◆ Assignment: Please reproduce each line of the data below exactly as shown.
══ Entries provided ══
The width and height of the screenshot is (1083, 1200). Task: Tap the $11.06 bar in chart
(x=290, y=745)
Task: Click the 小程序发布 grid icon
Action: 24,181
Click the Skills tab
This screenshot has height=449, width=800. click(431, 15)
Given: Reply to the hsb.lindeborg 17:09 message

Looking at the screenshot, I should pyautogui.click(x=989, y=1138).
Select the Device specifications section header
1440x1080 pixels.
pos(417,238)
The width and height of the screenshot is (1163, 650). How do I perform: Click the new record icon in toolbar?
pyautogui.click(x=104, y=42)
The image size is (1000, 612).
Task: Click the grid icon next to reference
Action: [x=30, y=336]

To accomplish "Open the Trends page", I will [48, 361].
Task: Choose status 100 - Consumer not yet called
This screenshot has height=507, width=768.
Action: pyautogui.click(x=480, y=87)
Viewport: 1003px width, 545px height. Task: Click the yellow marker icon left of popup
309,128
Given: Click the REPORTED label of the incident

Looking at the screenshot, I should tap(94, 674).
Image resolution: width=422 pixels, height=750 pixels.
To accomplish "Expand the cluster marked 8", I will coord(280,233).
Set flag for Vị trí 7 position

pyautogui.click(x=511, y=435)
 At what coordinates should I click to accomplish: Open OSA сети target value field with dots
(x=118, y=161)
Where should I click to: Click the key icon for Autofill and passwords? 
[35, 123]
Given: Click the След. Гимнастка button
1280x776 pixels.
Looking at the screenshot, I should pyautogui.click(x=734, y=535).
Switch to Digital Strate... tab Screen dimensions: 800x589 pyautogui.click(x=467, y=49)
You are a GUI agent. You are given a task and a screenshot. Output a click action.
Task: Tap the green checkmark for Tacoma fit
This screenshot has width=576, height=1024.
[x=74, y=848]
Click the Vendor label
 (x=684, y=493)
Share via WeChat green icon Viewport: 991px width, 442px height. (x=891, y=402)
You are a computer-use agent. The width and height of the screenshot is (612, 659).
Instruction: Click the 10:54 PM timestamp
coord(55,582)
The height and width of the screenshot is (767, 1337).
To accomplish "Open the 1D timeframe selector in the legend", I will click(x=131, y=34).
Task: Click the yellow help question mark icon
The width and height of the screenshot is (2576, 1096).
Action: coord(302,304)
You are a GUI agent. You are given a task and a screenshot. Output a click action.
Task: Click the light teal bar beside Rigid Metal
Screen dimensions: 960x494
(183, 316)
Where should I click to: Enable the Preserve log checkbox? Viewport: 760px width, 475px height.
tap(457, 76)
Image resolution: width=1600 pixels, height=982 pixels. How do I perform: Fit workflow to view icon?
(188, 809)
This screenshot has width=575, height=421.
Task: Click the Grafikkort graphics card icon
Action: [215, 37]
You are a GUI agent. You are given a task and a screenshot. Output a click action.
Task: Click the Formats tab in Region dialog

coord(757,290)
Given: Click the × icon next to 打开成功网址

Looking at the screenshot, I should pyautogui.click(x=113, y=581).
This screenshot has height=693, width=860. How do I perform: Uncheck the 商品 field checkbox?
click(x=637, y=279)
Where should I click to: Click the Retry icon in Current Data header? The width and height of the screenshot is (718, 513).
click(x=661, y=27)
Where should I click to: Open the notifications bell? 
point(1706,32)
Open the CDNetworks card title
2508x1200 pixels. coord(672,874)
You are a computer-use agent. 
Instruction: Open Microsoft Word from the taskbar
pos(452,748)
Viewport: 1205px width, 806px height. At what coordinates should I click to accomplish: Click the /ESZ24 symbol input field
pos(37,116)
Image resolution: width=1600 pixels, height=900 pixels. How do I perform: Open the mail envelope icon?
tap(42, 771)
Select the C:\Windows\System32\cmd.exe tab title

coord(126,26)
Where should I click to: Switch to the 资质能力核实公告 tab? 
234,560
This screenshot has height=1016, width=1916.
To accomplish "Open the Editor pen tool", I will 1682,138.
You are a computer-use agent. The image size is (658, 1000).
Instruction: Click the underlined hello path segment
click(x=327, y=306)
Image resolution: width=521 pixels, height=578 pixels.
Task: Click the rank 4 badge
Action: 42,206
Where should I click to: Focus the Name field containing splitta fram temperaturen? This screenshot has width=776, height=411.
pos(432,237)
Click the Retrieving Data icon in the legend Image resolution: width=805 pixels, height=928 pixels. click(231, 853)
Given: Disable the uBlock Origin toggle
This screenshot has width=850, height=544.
═══
◆ Output below:
The width and height of the screenshot is (1083, 1200). Task: Tap the $11.06 bar in chart
(x=290, y=745)
Task: Click the 小程序发布 grid icon
Action: 24,181
Click the Skills tab
This screenshot has height=449, width=800. click(431, 15)
Given: Reply to the hsb.lindeborg 17:09 message

Looking at the screenshot, I should pyautogui.click(x=989, y=1138).
Select the Device specifications section header
1440x1080 pixels.
pos(417,238)
The width and height of the screenshot is (1163, 650). How do I perform: Click the new record icon in toolbar?
pyautogui.click(x=104, y=42)
The image size is (1000, 612).
Task: Click the grid icon next to reference
Action: [x=30, y=336]

To accomplish "Open the Trends page", I will [48, 361].
Task: Choose status 100 - Consumer not yet called
This screenshot has height=507, width=768.
Action: pyautogui.click(x=480, y=87)
Viewport: 1003px width, 545px height. Task: Click the yellow marker icon left of popup
309,128
Given: Click the REPORTED label of the incident

Looking at the screenshot, I should tap(94, 674).
Image resolution: width=422 pixels, height=750 pixels.
To accomplish "Expand the cluster marked 8", I will coord(280,233).
Set flag for Vị trí 7 position

pyautogui.click(x=511, y=435)
 At what coordinates should I click to accomplish: Open OSA сети target value field with dots
(x=118, y=161)
Where should I click to: Click the key icon for Autofill and passwords? 
[35, 123]
Given: Click the След. Гимнастка button
1280x776 pixels.
Looking at the screenshot, I should pyautogui.click(x=734, y=535).
Switch to Digital Strate... tab Screen dimensions: 800x589 pyautogui.click(x=467, y=49)
You are a GUI agent. You are given a task and a screenshot. Output a click action.
Task: Tap the green checkmark for Tacoma fit
This screenshot has width=576, height=1024.
[x=74, y=848]
Click the Vendor label
 (x=684, y=493)
Share via WeChat green icon Viewport: 991px width, 442px height. (x=891, y=402)
You are a computer-use agent. The width and height of the screenshot is (612, 659).
Instruction: Click the 10:54 PM timestamp
coord(55,582)
The height and width of the screenshot is (767, 1337).
To accomplish "Open the 1D timeframe selector in the legend", I will click(x=131, y=34).
Task: Click the yellow help question mark icon
The width and height of the screenshot is (2576, 1096).
Action: coord(302,304)
You are a GUI agent. You are given a task and a screenshot. Output a click action.
Task: Click the light teal bar beside Rigid Metal
Screen dimensions: 960x494
(183, 316)
Where should I click to: Enable the Preserve log checkbox? Viewport: 760px width, 475px height.
tap(457, 76)
Image resolution: width=1600 pixels, height=982 pixels. How do I perform: Fit workflow to view icon?
(188, 809)
This screenshot has width=575, height=421.
Task: Click the Grafikkort graphics card icon
Action: [215, 37]
You are a GUI agent. You are given a task and a screenshot. Output a click action.
Task: Click the Formats tab in Region dialog

coord(757,290)
Given: Click the × icon next to 打开成功网址

Looking at the screenshot, I should pyautogui.click(x=113, y=581).
This screenshot has height=693, width=860. How do I perform: Uncheck the 商品 field checkbox?
click(x=637, y=279)
Where should I click to: Click the Retry icon in Current Data header? The width and height of the screenshot is (718, 513).
click(x=661, y=27)
Where should I click to: Open the notifications bell? 
point(1706,32)
Open the CDNetworks card title
2508x1200 pixels. coord(672,874)
You are a computer-use agent. 
Instruction: Open Microsoft Word from the taskbar
pos(452,748)
Viewport: 1205px width, 806px height. At what coordinates should I click to accomplish: Click the /ESZ24 symbol input field
pos(37,116)
Image resolution: width=1600 pixels, height=900 pixels. How do I perform: Open the mail envelope icon?
tap(42, 771)
Select the C:\Windows\System32\cmd.exe tab title

coord(126,26)
Where should I click to: Switch to the 资质能力核实公告 tab? 
234,560
This screenshot has height=1016, width=1916.
To accomplish "Open the Editor pen tool", I will 1682,138.
You are a computer-use agent. The image size is (658, 1000).
Instruction: Click the underlined hello path segment
click(x=327, y=306)
Image resolution: width=521 pixels, height=578 pixels.
Task: Click the rank 4 badge
Action: 42,206
Where should I click to: Focus the Name field containing splitta fram temperaturen? This screenshot has width=776, height=411.
pos(432,237)
Click the Retrieving Data icon in the legend Image resolution: width=805 pixels, height=928 pixels. click(231, 853)
Given: Disable the uBlock Origin toggle
This screenshot has width=850, height=544.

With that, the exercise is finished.